“EXTENSÃO” DA PREFEITURA? A ESTRANHA RELAÇÃO “PROMÍSCUA” ENVOLVENDO A ADMINISTRAÇÃO MUNICIPAL E A RÁDIO LIDERANÇA FM DE JAGUARARI

A rádio Liderança Fm de Jaguarari, que atualmente se encontra administrada pela primeira dama do Município e por uma irmã do atual prefeito, Everton Rocha, desde o final dos anos 90, quando a família Sá perdeu a direção para o atual gestor, nunca se comportou tão próxima de uma administração municipal como nesta que teve início em janeiro de 2017.

Desde que assumiu a Prefeitura, o prefeito Everton e seus secretários tem trânsito livre e irrestrito ao jornalístico da rádio, algo inédito na história da emissora; sem contar que o comportamento “amistoso” dos apresentadores para com os “entrevistados” denota uma familiaridade muito peculiar, outrora, o nível dos questionamentos teriam outro tom, fora que a participação do chefe do executivo ocorre corriqueiramente e a duração das “entrevistas” costuma ser dilatado ao ponto do programa facilmente ultrapassar as 15h.

Um outro fato muito “curioso” é a vasta campanha publicitária da Prefeitura veiculada na grade de programação da 103, que não consta (ao menos não conseguimos identificar) na prestação de contas do Município.
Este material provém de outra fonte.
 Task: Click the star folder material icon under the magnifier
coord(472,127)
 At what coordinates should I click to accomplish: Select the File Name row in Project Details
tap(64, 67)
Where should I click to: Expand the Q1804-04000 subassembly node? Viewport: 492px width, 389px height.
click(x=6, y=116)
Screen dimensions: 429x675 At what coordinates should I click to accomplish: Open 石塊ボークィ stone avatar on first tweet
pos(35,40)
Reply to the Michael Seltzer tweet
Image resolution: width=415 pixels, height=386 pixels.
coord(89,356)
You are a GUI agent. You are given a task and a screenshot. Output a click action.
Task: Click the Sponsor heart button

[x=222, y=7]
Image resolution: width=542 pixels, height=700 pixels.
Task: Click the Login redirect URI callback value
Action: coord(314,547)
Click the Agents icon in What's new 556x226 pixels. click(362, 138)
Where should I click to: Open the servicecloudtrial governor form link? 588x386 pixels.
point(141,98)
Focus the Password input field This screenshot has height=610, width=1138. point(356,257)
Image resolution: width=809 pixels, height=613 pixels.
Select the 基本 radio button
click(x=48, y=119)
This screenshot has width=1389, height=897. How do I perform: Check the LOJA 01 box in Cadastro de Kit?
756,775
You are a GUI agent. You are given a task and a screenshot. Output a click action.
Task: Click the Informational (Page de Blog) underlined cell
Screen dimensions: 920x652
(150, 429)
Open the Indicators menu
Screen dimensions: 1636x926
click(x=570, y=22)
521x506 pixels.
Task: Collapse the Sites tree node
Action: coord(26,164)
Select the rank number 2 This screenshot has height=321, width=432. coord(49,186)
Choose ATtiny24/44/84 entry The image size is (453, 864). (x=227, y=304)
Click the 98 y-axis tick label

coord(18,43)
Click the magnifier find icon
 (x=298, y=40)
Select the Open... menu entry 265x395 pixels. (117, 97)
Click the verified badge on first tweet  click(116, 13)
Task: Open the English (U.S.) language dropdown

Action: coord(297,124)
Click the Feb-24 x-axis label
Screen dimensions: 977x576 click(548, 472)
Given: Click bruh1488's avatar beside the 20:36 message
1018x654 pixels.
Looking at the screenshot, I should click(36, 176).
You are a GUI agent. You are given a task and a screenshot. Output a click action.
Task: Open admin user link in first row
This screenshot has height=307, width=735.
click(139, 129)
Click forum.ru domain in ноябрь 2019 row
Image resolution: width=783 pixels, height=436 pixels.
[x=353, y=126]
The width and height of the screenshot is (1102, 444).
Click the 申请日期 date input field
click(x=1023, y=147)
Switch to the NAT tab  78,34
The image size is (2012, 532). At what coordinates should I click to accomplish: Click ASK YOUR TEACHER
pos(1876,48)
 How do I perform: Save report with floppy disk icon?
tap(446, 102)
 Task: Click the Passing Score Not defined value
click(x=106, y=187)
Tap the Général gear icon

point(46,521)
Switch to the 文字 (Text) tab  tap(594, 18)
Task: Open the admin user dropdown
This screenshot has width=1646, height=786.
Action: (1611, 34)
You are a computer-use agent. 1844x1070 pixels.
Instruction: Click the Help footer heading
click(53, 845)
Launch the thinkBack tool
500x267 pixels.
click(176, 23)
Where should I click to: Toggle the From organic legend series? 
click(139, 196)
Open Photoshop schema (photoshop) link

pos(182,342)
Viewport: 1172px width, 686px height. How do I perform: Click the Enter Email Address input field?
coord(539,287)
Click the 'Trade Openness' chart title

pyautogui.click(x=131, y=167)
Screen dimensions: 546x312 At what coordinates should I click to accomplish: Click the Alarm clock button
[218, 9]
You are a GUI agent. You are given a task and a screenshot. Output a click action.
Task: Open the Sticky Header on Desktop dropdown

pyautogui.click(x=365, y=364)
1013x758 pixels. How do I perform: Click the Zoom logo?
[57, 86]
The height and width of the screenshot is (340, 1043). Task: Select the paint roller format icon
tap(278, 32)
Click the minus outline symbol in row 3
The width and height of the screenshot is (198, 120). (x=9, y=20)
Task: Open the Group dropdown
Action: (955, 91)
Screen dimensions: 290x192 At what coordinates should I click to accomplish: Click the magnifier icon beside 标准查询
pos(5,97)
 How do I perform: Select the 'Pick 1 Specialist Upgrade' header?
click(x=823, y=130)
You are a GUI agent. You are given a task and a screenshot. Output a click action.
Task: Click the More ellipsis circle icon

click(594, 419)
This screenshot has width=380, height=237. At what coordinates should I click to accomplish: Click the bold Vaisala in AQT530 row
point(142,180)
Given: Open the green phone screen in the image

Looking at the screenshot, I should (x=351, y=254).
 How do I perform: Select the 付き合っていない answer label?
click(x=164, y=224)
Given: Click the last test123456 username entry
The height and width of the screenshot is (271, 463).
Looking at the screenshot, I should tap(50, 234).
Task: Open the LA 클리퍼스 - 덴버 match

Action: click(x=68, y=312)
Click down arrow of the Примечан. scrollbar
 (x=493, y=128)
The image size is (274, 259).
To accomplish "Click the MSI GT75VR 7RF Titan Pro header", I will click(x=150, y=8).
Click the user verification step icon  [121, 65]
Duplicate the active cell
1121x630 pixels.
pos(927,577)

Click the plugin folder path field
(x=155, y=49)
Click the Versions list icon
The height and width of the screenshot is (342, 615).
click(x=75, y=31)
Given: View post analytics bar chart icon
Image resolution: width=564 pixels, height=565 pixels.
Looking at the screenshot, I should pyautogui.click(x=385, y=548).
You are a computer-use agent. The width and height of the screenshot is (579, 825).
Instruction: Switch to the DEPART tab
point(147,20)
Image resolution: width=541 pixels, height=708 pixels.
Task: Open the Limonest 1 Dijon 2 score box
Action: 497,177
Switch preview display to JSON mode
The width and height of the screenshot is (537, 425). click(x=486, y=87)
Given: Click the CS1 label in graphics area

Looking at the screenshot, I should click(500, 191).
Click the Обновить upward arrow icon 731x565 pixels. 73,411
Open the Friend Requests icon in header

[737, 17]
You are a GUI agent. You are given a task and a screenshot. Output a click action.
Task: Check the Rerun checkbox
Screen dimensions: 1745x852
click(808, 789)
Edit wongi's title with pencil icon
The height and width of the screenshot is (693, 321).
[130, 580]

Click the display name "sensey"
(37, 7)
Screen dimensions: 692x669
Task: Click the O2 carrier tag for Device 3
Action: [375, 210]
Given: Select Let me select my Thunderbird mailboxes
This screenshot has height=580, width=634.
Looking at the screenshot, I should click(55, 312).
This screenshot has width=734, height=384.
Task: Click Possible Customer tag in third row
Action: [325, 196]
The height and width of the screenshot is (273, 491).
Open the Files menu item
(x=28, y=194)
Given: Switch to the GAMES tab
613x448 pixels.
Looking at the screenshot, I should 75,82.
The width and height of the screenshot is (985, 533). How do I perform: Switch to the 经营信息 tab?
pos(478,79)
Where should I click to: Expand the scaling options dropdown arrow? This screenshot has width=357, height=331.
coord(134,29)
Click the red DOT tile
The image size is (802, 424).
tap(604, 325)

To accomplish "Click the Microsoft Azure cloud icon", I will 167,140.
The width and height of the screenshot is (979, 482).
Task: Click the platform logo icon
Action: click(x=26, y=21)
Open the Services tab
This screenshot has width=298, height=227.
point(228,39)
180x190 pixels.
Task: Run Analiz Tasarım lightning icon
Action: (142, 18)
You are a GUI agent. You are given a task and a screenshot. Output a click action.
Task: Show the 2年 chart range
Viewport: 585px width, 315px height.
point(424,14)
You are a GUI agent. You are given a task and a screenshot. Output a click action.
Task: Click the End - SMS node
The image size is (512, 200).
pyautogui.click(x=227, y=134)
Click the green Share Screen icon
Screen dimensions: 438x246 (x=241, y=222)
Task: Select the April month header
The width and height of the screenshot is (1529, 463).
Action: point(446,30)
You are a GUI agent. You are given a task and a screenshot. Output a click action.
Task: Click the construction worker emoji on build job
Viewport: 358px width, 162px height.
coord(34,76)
É de conhecimento de todos, que toda atividade comercial requer remuneração, e como se justifica a rádio da família do prefeito de Jaguarari realizar toda a publicidade sem receber nenhuma remuneração, apenas na gestão atual? Se for por mera intenção de contribuir com a sociedade, por quê não fez isso em gestões anteriores?

Vale ressaltar que a imparcialidade do programa jornalístico também é questionável, haja vista todos os apresentadores terem algum tipo de vínculo financeiro com a administração do prefeito. Uma apresentadora ocupa cargo comissionado (de confiança), um recebe por propaganda da prefeitura em seu blog de notícias e o outro recebe por edição de áudios de parte das peças publicitárias do Município; assim sendo, as proprietárias aceitariam a isenção total de seus serviçais?

No passado, mais precisamente em 2012, o atual prefeito foi condenado em primeira e segunda instâncias acusado de abuso de poder econômico quando os apresentadores do jornal à época disseminavam propaganda política no programa. Após recurso ao STJ, a condenação foi anulada.